Покой сверх покоя — вот совершенство вольного, «самораспускающегося» духа. Он достигается, говоря языком даосов, «ещё большим одухотворением духовного». Речь идёт об импульсе чистой самотрансформации, превосходящем всякое тождество, о безмерной творческой мощи самой жизни. Главный принцип реальности как события, согласно классической формуле «Книги Перемен», есть «животворение живого», самопорождение жизни (шэн-шэн). В уже известной нам древнедаосской книге «Чжуан-цзы» мы находим классическое описание реальности как события. Бытие здесь уподобляется цельности всего сущего, неотличимой, с одной стороны, от пустоты мировой утробы, а с другой стороны, от вселенского ветра — апофеоза мирового динамизма. Взаимодействие ветра и пустоты задаёт тональность человеческого существования, рождает неповторимый голос человеческой индивидуальности. Чжуан-цзы прибегает к языку иносказаний:

«Великий Ком выдыхает воздух, зовущийся ветром. Изначально недвижим, бездеятелен он. Но вот вдруг приходит в движение, и тотчас взволнуются, зазвучат на все лады бесчисленные отверстия природы. Кто не слышал этого громоподобного пения? Вздымающиеся гребни гор, дупла исполинских деревьев в сотню обхватов — как нос и рот, и уши, как горлышко кувшина, как чарка для вина, как ступка, как омут или лужа. Наполнит их ветер — и они завоют, закричат, заревут, заухают, залают. Могучие деревья шумят грозно: у-у-у! А молодые деревца жалобно откликаются им: а-а-а! При слабом ветре — гармония малая, при сильном ветре — гармония великая. Но стихнет вихрь, и все отверстия замолкают. Не так ли раскачиваются и шумят на ветру деревья?»

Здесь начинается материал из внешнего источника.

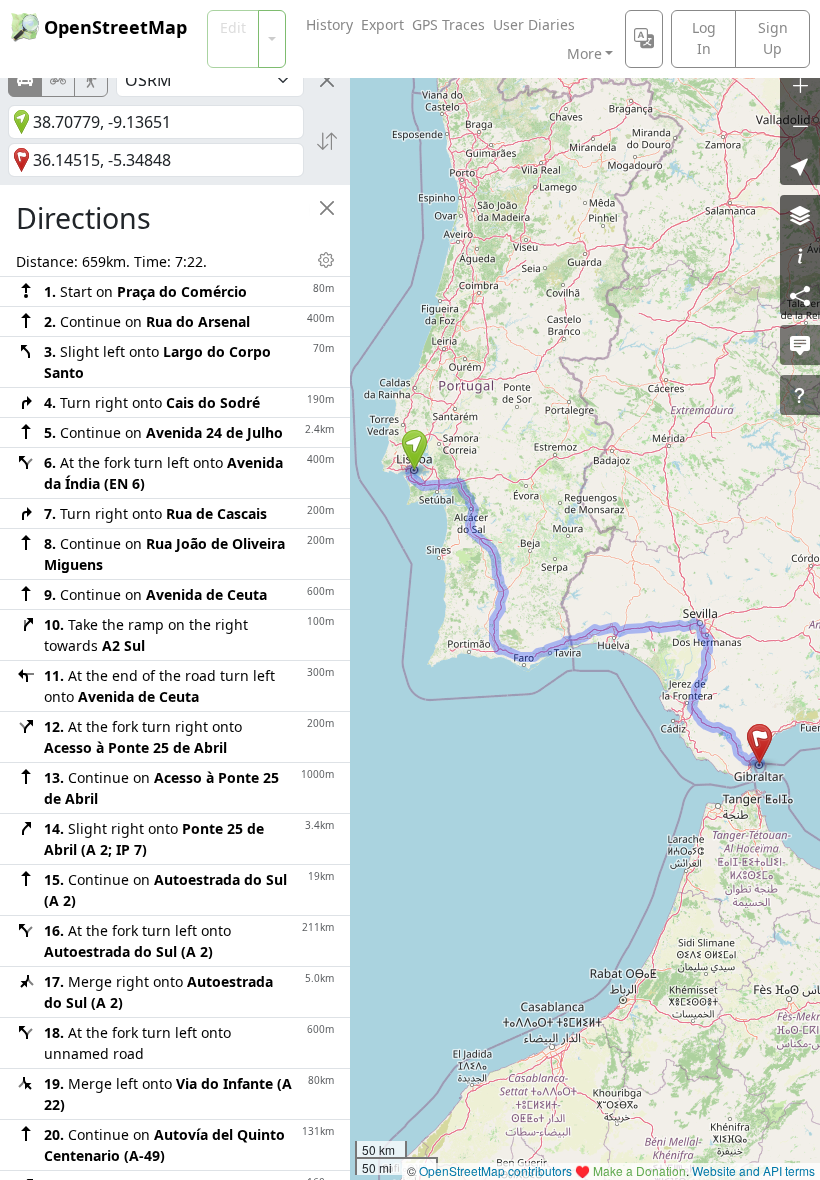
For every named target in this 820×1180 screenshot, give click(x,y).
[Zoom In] (800, 85)
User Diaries (534, 24)
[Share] (800, 295)
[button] (414, 450)
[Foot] (91, 80)
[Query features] (800, 395)
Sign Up (773, 38)
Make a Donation (639, 1170)
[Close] (327, 80)
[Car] (25, 80)
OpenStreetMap (115, 27)
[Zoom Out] (800, 125)
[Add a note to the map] (800, 345)
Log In (704, 38)
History (329, 24)
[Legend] (800, 255)
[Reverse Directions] (327, 141)
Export (382, 24)
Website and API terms (753, 1170)
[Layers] (800, 215)
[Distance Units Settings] (326, 260)
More (584, 53)
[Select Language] (644, 39)
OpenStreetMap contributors (495, 1170)
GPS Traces (448, 24)
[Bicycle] (58, 80)
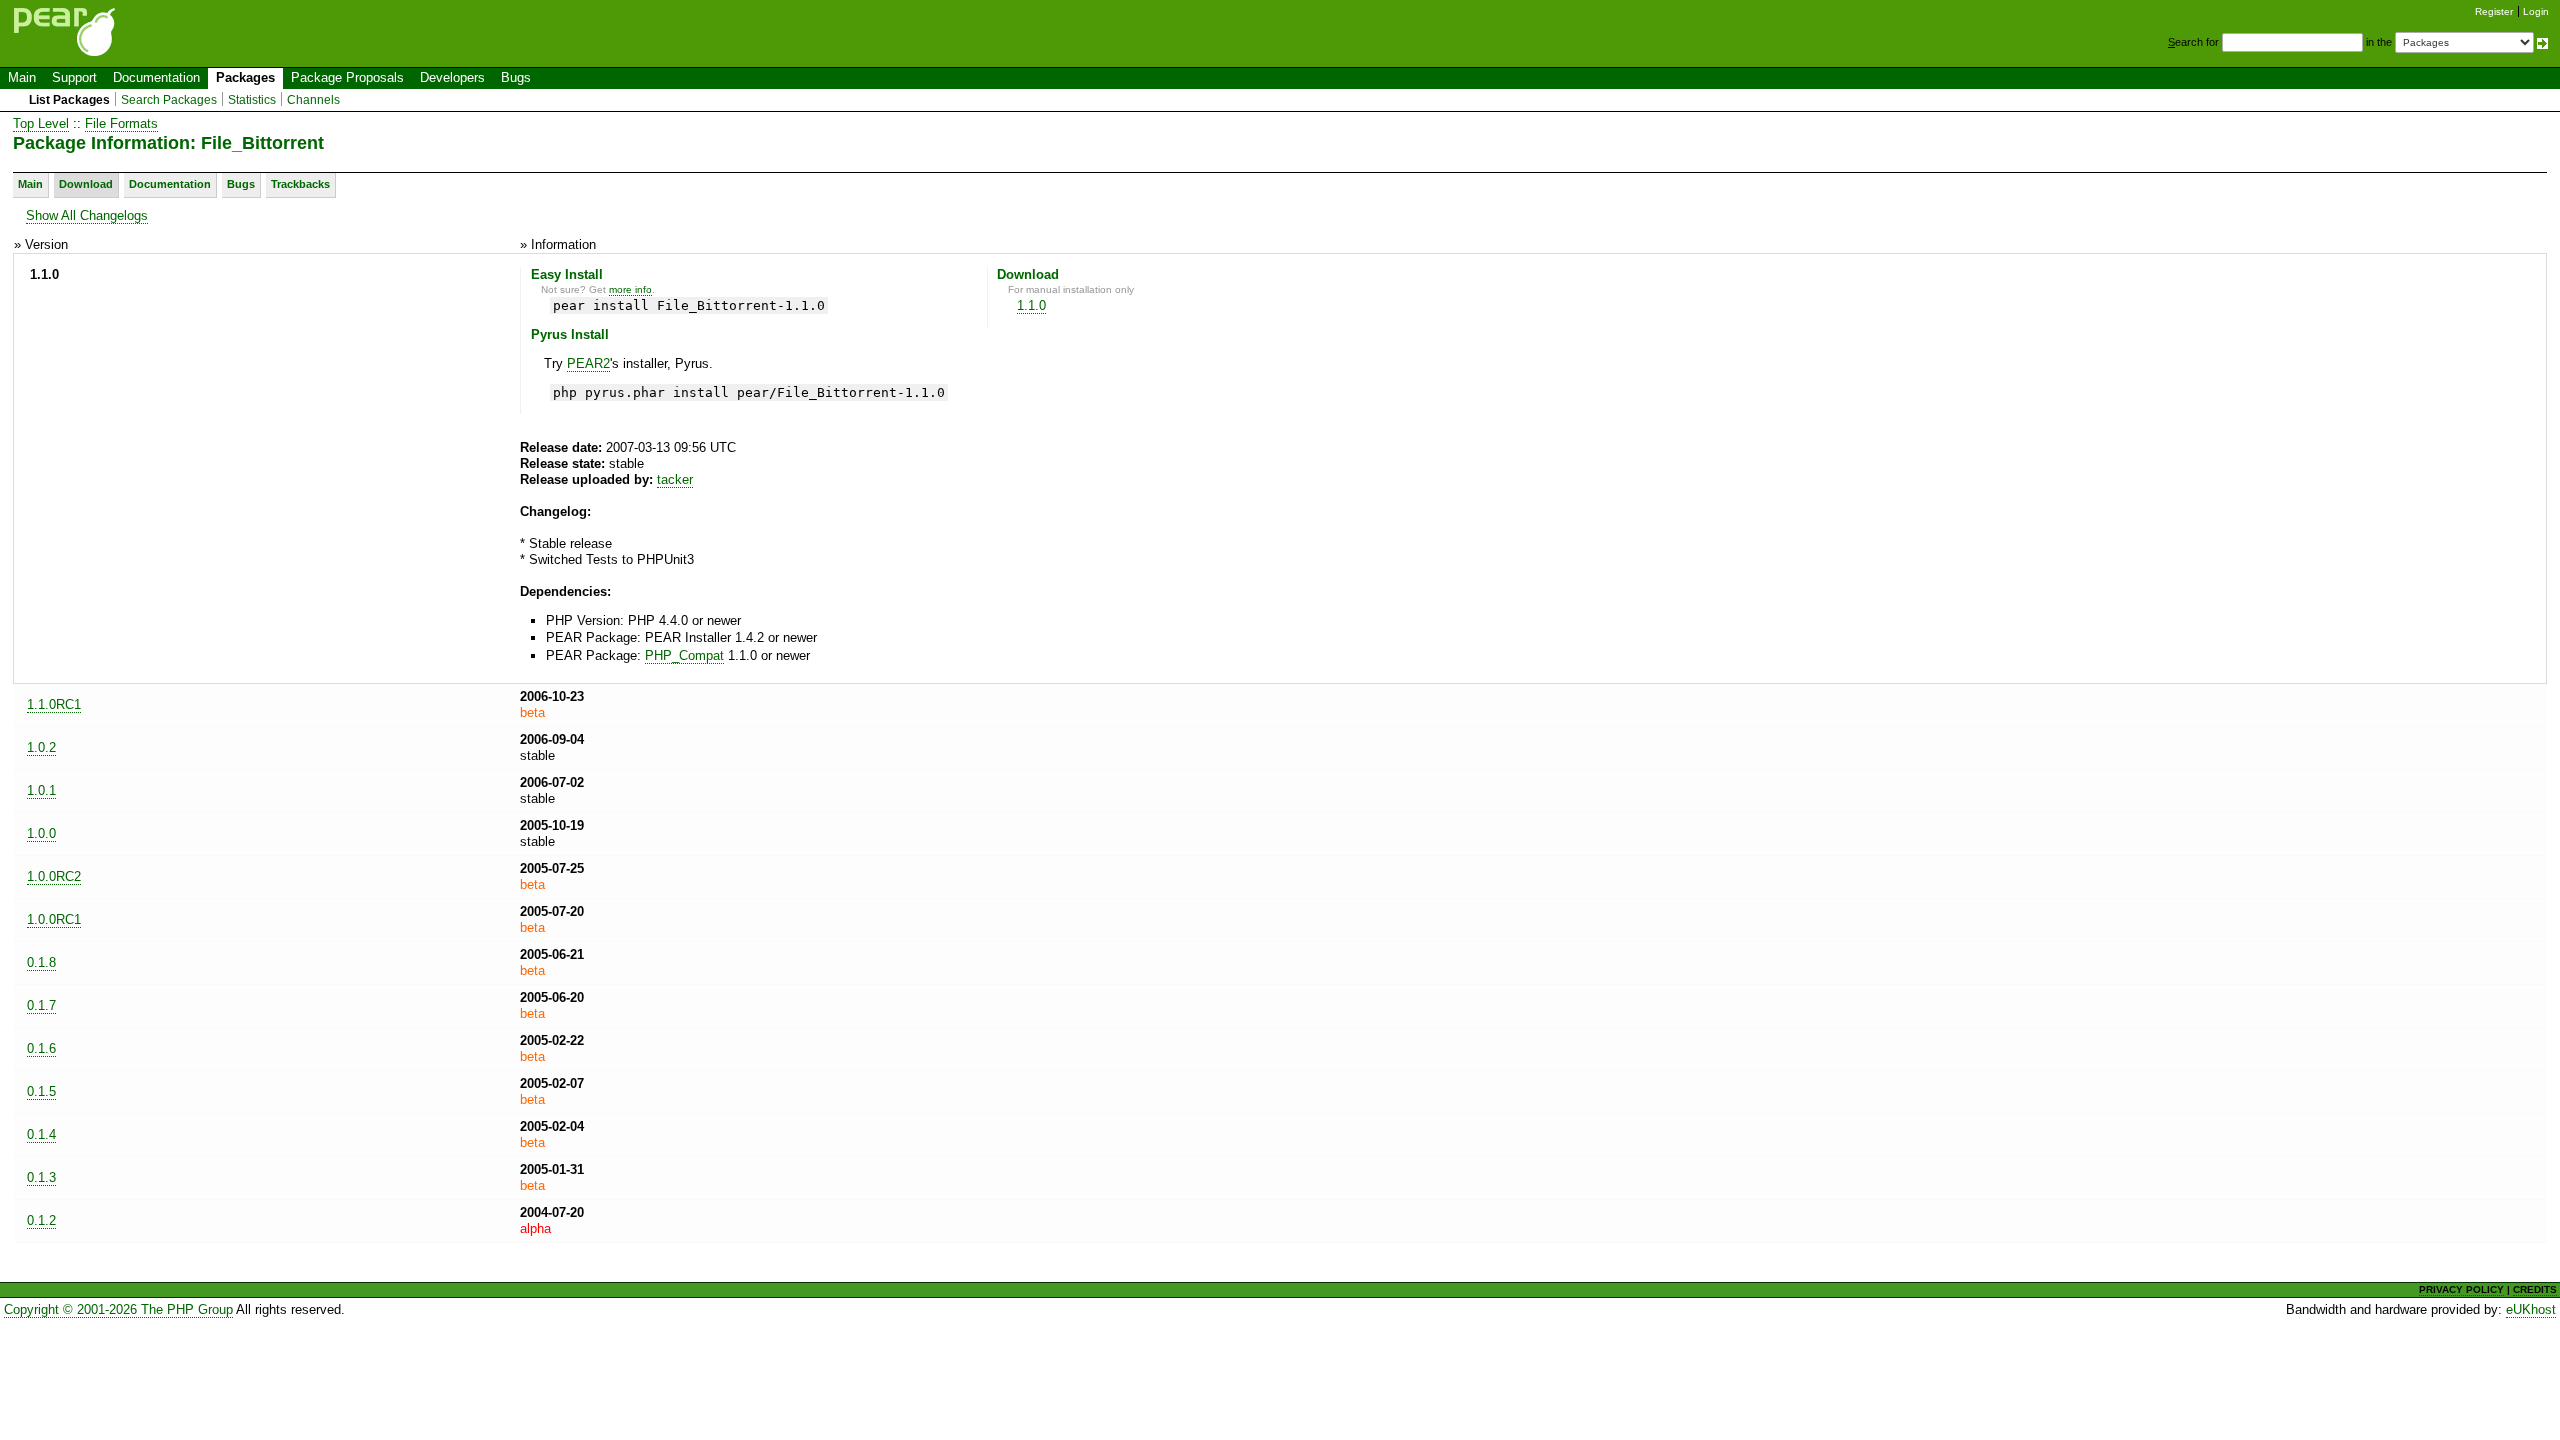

Бытие, сообщается нам в этом пассаже, есть вселенская гармония — типично китайский тезис. Но эта гармония имеет разные уровни и проявления. Как поясняется в тексте, вездесущая тиэка типсапа исполняется на одном и том же инструменте, но в трёх его разновидностях: флейте Человека, флейте Земли и флейте Неба: первое — это просто «бамбуковая трубка с отверстиями», второе — всевозможные отверстия и каверны в природном мире, а третье — само присутствие бесконечного разнообразия голосов мира, которое становится возможным, мы могли бы добавить, благодаря бескрайней, всеобъемлющей пустоте небес.

В этой замечательной игре метафор нам представлены три важных мотива китайской идеи события: во-первых, событие, строго говоря, не имеет причины, но случается «вдруг», «внезапно» среди первозданного покоя бытия.